L’art. 570 codice penale individua tre distinte condotte criminose.
Il primo comma punisce chiunque abbandonando il domicilio domestico o comunque serbando una condotta contraria all’ordine o alla morale si sottrae agli obblighi di assistenza.
Sussiste la condotta di abbandono del domicilio domestico quando il soggetto, dopo aver costituito il domicilio domestico, lo abbandona illegittimamente, sottraendosi agli obblighi derivanti dalla coabitazione nei confronti del coniuge o di coloro che sono soggetti alla sua potestà.
Il reato sarà integrato solo nel caso in cui l’abbandono abbia determinato la rottura dell’unione familiare e sia avvenuto in assenza di una giusta causa, laddove per giusta causa si intendono ragioni di carattere interpersonale tra i coniugi che non consentano la prosecuzione della vita in comune.
Affinchè invece sussista una condotta contraria all’ordine o alla morale non è sufficiente qualsiasi comportamento immorale, ma è necessario per la configurazione dell’azione criminale la violazione specifica degli obblighi assistenziali inerenti alla responsabilità genitoriale, alla tutela legale e alla qualità di coniuge o convivente.

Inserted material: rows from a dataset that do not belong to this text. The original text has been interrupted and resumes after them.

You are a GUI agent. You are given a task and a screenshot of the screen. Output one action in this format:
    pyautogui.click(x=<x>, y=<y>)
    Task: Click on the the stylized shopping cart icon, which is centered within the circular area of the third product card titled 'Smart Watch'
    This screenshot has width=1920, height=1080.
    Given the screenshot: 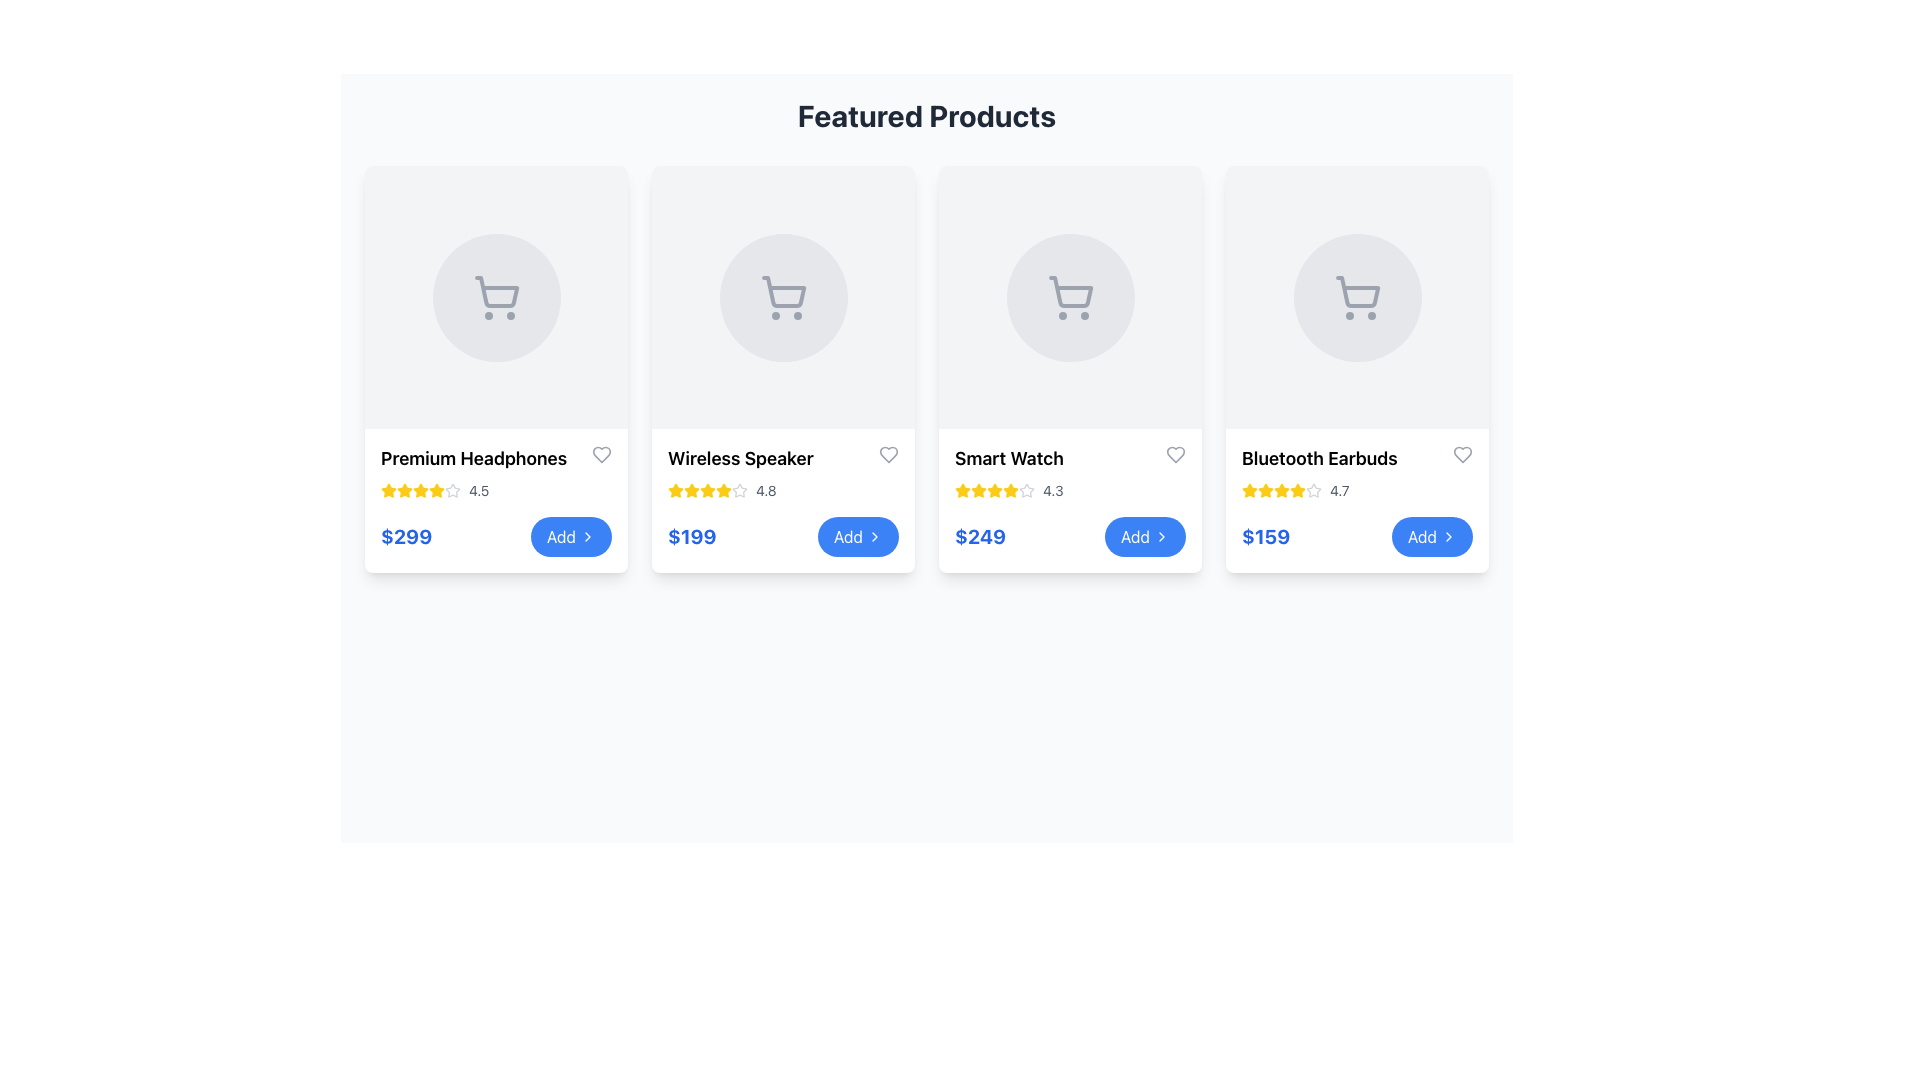 What is the action you would take?
    pyautogui.click(x=1069, y=291)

Il secondo comma dell’art. 570 c.p. al n. 1 punisce la malversazione e dilapidazione dei beni del figlio minorenne o del coniuge, ovvero la condotta di chi si appropria o distrae a proprio favore beni mobili o immobili e che tale condotta dolosa sia reiterata nel tempo, nonché la dilapidazione dei beni del figlio minore o del coniuge, che si concretizza nello sperperare, anche solo parzialmente, il patrimonio di cui si abbia l’amministrazione.

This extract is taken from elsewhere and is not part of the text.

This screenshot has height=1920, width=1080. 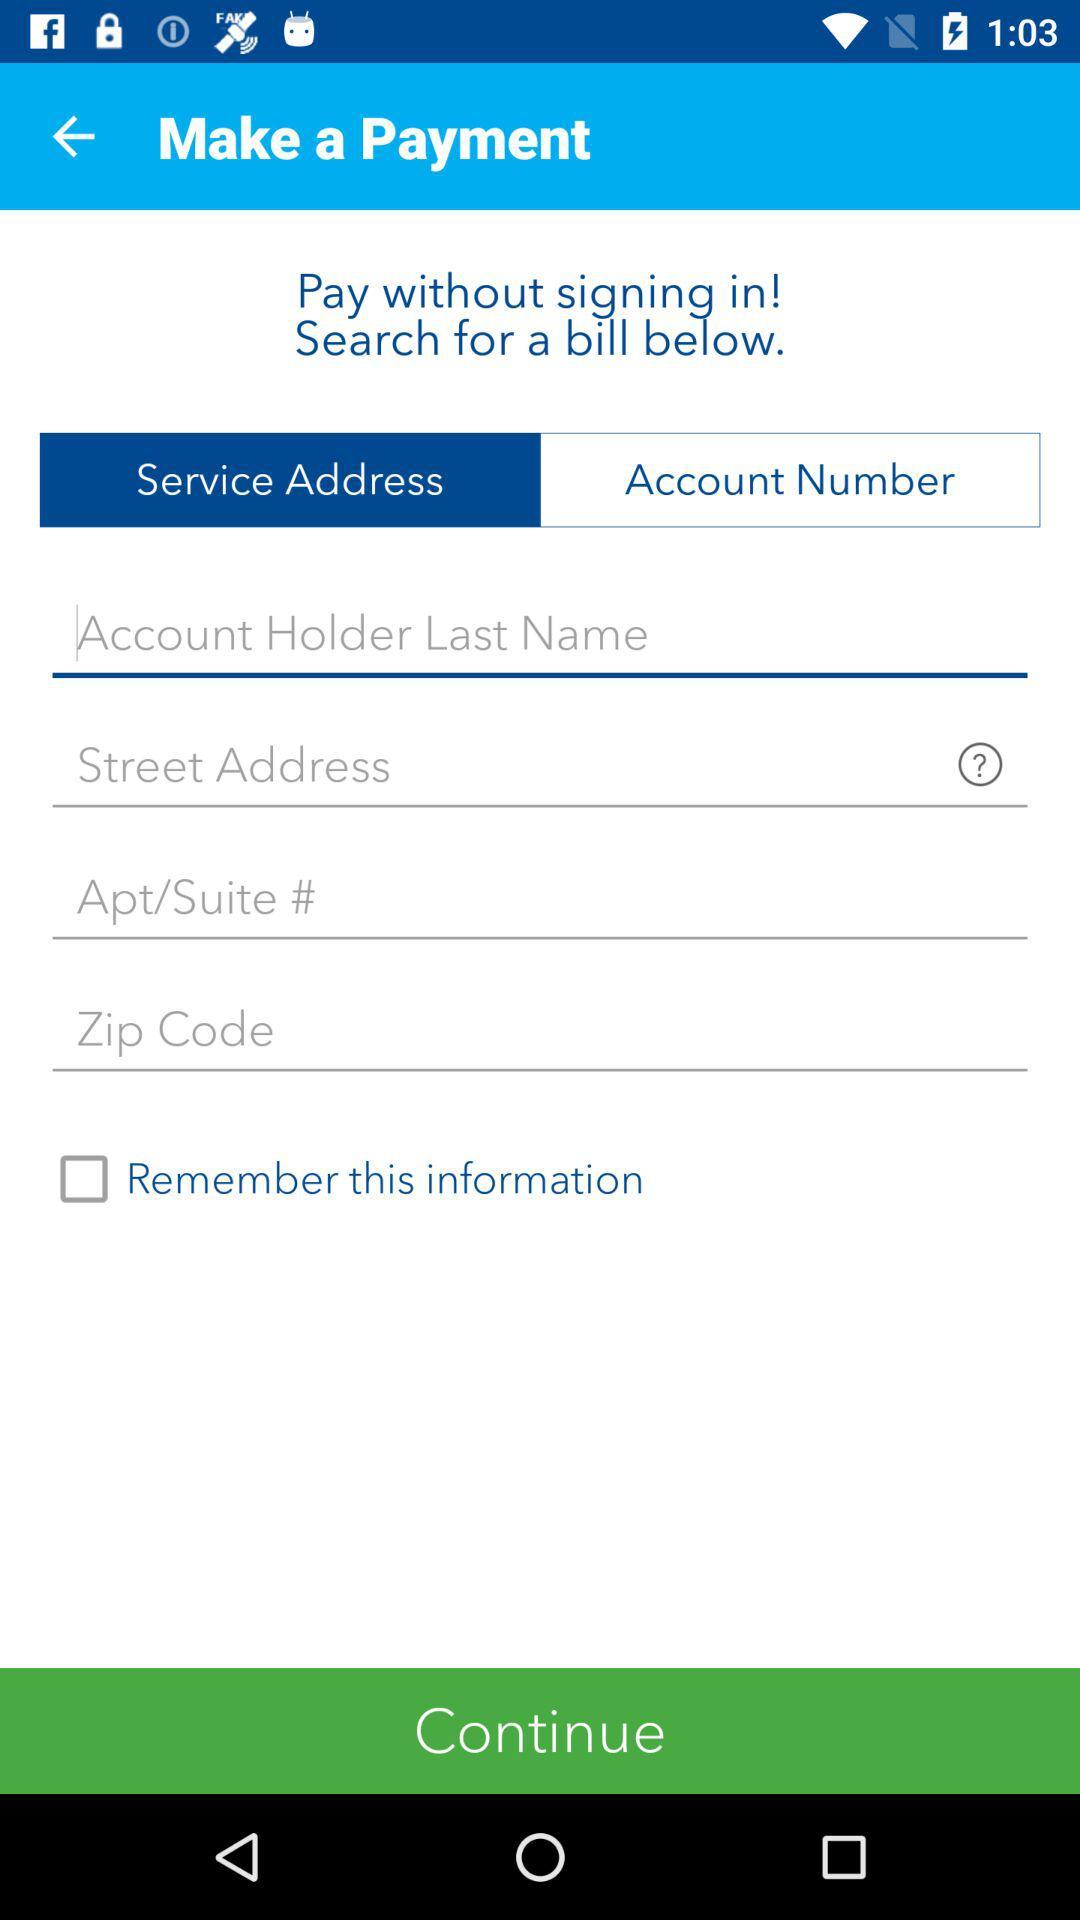 I want to click on app next to make a payment, so click(x=72, y=135).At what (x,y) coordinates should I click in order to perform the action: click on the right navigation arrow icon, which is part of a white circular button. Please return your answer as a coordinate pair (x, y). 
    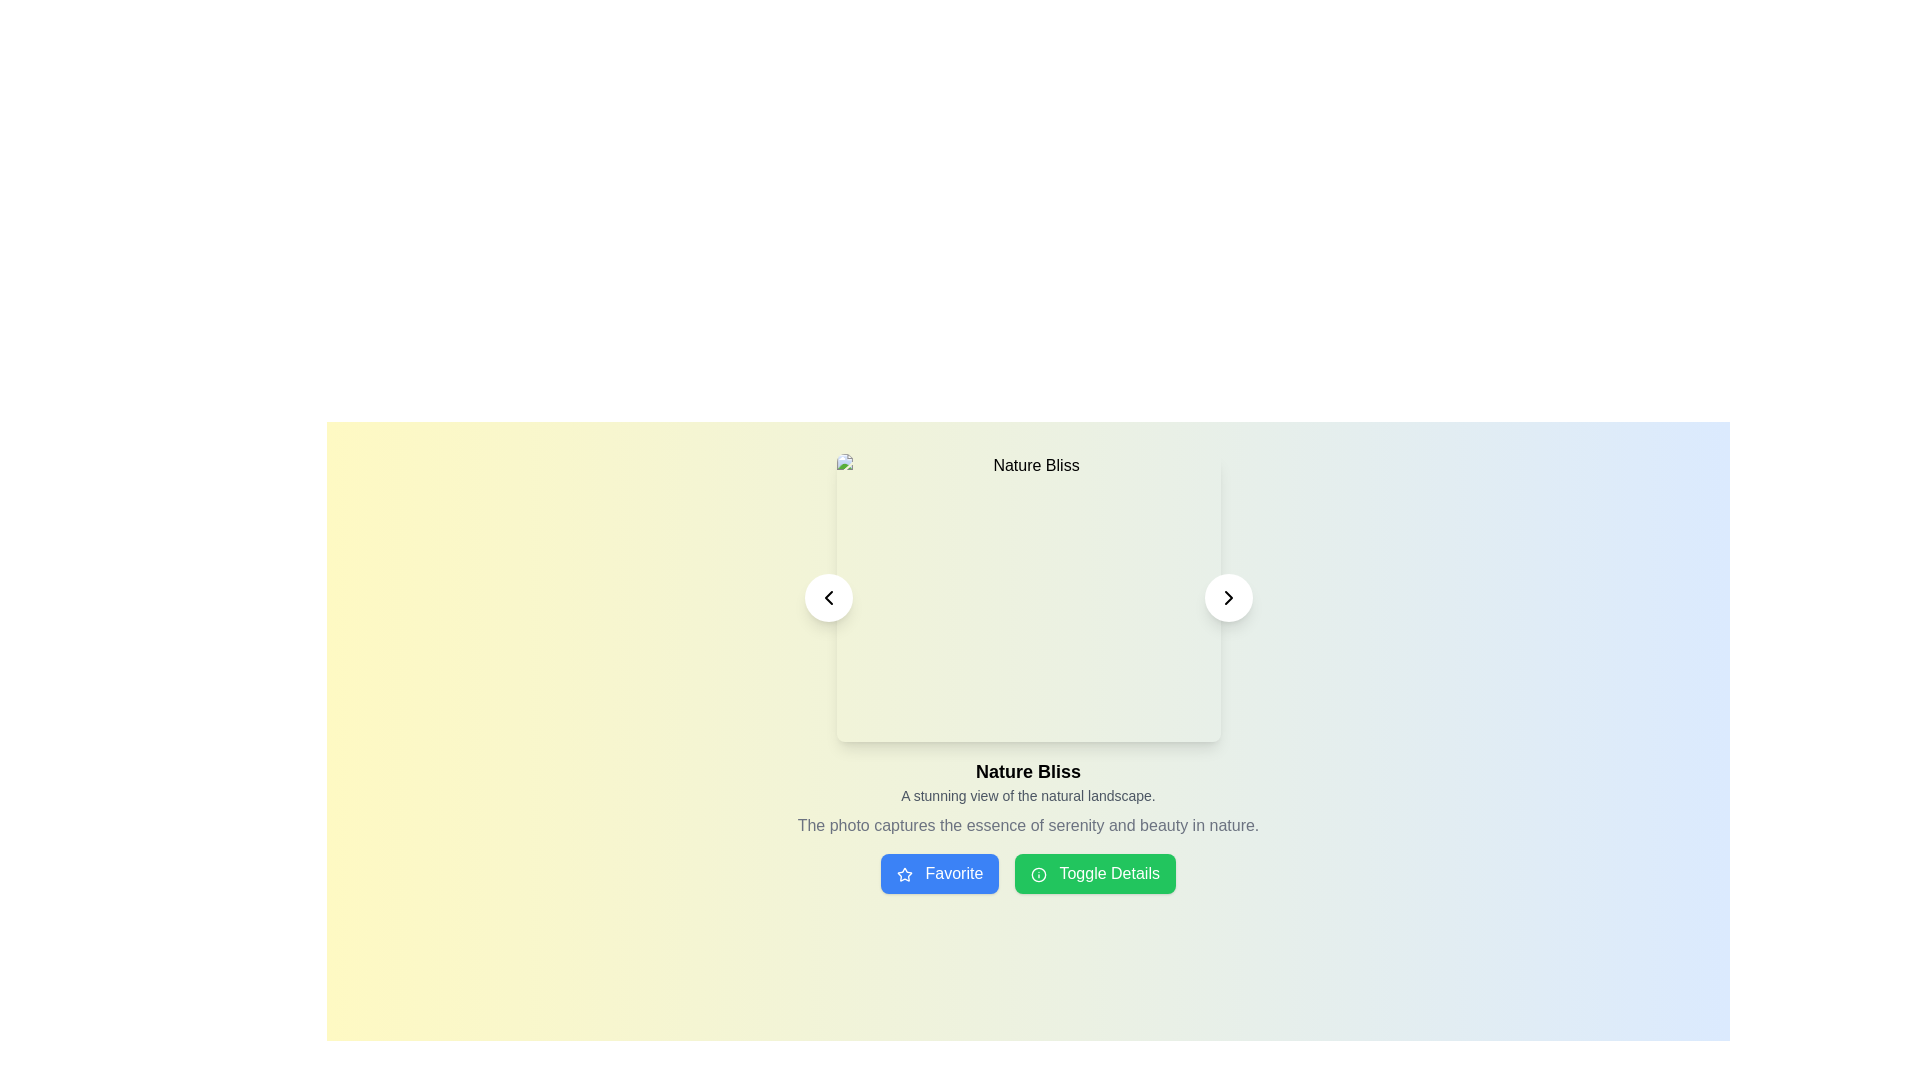
    Looking at the image, I should click on (1227, 596).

Infine, l’art. 570, comma due n. 2, nel punire la mancata prestazione dei mezzi di sussistenza, tutela una categoria più ristretta di soggetti, rispetto a quella tutelata in sede civilistica: il coniuge non legalmente superato per sua colpa, i discendenti di età minore, ovvero inabili al lavoro e gli ascendenti.
Per mezzi di sussistenza si intende ciò che è strettamente indispensabile all’esistenza, indipendentemente dalle condizioni sociali o di vita pregresse degli aventi diritto, come il vitto, l’abitazione, i canoni per le utenze indispensabili, i medicinali, le spese per l’istruzione dei figli e il vestiario.
La violazione si determina quando sono presenti: lo stato di bisogno, a prescindere dal fatto che alla sussistenza della prole abbia provveduto o possa provvedere l’altro coniuge, la concreta capacità economica dell’obbligato a fornire gli stessi e che l’omissione sia intenzionalmente preordinata a privare materialmente i soggetti destinatari dei mezzi di sussistenza primaria, creando in tal modo una condizione di disagio in relazione alle basilari esigenze della vita quotidiana.
Tuttavia il reato non è configurabile nei confronti di chi si trovi nell’incapacità patrimoniale di adempiere alle proprie obbligazioni assistenziali. Tale indigenza va rigorosamente provata dal momento che l’incapacità economica deve essere assoluta e integrare una situazione di persistente, oggettiva e incolpevole indisponibilità di introiti. A tal riguardo, l’allegazione dello stato di disoccupazione dell’obbligato non rappresenta necessariamente una scriminante, ma sarà necessario approfondire se tale stato sia attribuibile o meno ad una scelta volontaria del soggetto.
Elemento soggettivo del reato di cui all’articolo 570 c.p. è il dolo generico, ovvero la coscienza e la volontà di venire meno ai propri obblighi assistenziali.
Il termine per proporre querela decorre dal giorno in cui la persona offesa ha piena contezza del persistente inadempimento della persona obbligata, quale indice univoco, in assenza di cause di giustificazione, della violazione dell’obbligo di legge.